Королева, ни на кого не глядя проследовала вдоль центрального прохода, мимо склоняющихся слева и справа людей. Даже бароны Севера изобразили что-то вроде поклона, кивнув головой, и только упрямый владетель Орна не сделал ни единого движения, но на это казалось никто не обратил внимания. На алтарное возвышение Мария-Анна поднялась первой, за ней монах-доминиканец, затем капелланы и два герольда, вся остальная свита осталась внизу, заставив потесниться баронов и прочих.
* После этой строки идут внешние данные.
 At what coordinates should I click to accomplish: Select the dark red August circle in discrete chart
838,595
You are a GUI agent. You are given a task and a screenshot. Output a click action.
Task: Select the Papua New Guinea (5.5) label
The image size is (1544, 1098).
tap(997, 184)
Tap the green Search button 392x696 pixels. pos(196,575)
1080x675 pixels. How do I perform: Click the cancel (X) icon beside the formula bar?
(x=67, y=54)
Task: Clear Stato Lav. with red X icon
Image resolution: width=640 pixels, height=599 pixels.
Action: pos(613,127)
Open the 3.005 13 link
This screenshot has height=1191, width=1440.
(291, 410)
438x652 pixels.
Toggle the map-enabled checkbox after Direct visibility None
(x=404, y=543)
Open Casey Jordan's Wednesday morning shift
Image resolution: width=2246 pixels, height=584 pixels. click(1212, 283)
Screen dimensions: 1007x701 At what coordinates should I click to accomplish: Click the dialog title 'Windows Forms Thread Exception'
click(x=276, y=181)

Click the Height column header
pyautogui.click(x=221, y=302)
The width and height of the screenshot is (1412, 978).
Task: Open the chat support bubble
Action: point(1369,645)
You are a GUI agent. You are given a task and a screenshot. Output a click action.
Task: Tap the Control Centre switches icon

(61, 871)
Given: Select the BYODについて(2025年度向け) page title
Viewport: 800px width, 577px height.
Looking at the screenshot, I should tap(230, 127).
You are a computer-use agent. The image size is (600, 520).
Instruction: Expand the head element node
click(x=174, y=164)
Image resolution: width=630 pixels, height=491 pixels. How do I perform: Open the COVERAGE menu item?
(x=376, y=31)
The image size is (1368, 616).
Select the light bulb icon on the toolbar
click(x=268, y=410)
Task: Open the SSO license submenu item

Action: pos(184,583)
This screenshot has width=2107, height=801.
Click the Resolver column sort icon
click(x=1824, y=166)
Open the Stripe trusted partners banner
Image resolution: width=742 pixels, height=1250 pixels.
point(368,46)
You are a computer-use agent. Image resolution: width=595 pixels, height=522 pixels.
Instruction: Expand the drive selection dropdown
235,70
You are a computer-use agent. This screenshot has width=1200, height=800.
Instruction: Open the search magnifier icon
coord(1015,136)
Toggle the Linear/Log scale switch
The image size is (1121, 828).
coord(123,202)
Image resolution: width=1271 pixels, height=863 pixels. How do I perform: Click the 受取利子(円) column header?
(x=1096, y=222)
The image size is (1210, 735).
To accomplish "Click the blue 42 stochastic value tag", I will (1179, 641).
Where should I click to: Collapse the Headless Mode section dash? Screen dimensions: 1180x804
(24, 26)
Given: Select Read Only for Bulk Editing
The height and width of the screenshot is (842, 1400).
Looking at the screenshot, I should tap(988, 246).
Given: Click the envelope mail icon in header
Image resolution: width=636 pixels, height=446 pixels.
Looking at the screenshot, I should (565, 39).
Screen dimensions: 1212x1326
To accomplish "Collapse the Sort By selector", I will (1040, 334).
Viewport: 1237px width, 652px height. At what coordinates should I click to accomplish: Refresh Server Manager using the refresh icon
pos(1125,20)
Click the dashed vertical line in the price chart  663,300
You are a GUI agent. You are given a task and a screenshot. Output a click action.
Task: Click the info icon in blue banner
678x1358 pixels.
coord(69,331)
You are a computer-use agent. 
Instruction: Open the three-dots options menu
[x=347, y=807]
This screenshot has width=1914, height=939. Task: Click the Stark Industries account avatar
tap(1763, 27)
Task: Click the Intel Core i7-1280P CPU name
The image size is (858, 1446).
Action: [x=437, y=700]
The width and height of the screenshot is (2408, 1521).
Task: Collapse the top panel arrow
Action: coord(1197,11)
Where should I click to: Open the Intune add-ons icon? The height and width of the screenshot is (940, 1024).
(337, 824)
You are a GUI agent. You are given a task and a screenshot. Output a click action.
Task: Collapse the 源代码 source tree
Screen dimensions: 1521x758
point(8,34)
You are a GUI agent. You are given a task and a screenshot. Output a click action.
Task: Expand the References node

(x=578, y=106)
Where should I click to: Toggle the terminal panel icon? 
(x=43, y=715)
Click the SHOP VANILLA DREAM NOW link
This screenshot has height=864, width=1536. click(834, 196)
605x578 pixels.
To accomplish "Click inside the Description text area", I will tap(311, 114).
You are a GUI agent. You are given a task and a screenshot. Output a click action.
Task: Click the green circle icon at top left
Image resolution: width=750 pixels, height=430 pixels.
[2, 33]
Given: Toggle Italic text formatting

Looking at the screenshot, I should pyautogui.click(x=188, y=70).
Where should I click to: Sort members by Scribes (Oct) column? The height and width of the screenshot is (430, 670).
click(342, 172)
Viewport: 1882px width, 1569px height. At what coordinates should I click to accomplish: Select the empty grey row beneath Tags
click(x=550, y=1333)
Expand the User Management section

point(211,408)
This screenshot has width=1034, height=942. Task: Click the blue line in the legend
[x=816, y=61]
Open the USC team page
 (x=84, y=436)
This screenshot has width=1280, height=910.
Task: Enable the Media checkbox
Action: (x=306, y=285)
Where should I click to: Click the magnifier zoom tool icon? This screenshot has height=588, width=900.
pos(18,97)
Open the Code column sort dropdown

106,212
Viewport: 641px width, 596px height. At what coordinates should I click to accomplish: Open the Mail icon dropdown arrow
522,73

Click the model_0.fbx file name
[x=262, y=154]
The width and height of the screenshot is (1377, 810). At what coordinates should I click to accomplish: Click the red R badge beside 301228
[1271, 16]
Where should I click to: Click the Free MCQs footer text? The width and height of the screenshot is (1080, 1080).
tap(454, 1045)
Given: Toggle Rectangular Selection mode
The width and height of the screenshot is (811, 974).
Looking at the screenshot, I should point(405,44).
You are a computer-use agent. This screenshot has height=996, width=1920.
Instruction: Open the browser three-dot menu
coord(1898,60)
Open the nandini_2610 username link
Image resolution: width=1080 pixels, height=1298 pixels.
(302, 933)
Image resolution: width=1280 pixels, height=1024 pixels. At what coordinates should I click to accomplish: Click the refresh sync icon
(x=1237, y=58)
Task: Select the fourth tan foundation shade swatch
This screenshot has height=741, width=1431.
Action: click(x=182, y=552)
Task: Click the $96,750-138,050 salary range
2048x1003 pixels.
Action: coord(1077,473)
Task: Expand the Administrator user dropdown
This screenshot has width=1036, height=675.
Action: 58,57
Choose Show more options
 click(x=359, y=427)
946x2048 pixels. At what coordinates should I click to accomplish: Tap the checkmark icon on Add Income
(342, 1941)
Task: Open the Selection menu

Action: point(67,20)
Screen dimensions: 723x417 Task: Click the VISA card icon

Возле алтаря королеву уже ожидал архиепископом Реймса Шарль де Гизен. Он растеряно взглянул на монаха, не совсем понимая кто он такой и что тут делает, но как и остальные решил что это какой-то личный служитель королевы и выкинул его из головы. Сам монах, дабы не привлекать излишнего внимания отступил назад. Герольды заняли места по краям возвышения, а капелланы принялись устанавливать деревянные подставки, на них они положили бумажные свитки, предварительно сняв с них ленты, и отступили в сторону.
Мария-Анна вышла вперед, заняв центральное место перед алтарем, чтобы все видели и слышали её.
Оба герольда, уловив невидимый сигнал, одновременно объявили:
– Её Величество Мария-Анна Вальринг Божьей милостью королева…, – и дальше последовало долгое перечисление земель и доменов, которыми она владела, – желает говорить. Так слушайте же, слушайте, слушайте и не говорите, что не слышали!
Глаза всех присутствующих были прикованы к королеве. В огромном соборе стало тихо-тихо. Мария-Анна молчала, глядя куда-то вдаль над головами людей.
– Я, Мария-Анна Вальринг, урожденная Мария-Анна де Савойе, законная королева названных земель и прочих, перед Богом и людьми желаю объявить свою следующую волю. Сего дня сего года я по доброму своему желанию, объявляю что…
В этот самый момент, в нарушении всех возможных правил и условностей, к ней быстро подошел монах-доминиканец и что-то прошептал на ухо. Мария-Анна совершенно сбитая с толку повернулась к нему и растерянно переспросила: "Что?" Он еще раз что-то прошептал ей.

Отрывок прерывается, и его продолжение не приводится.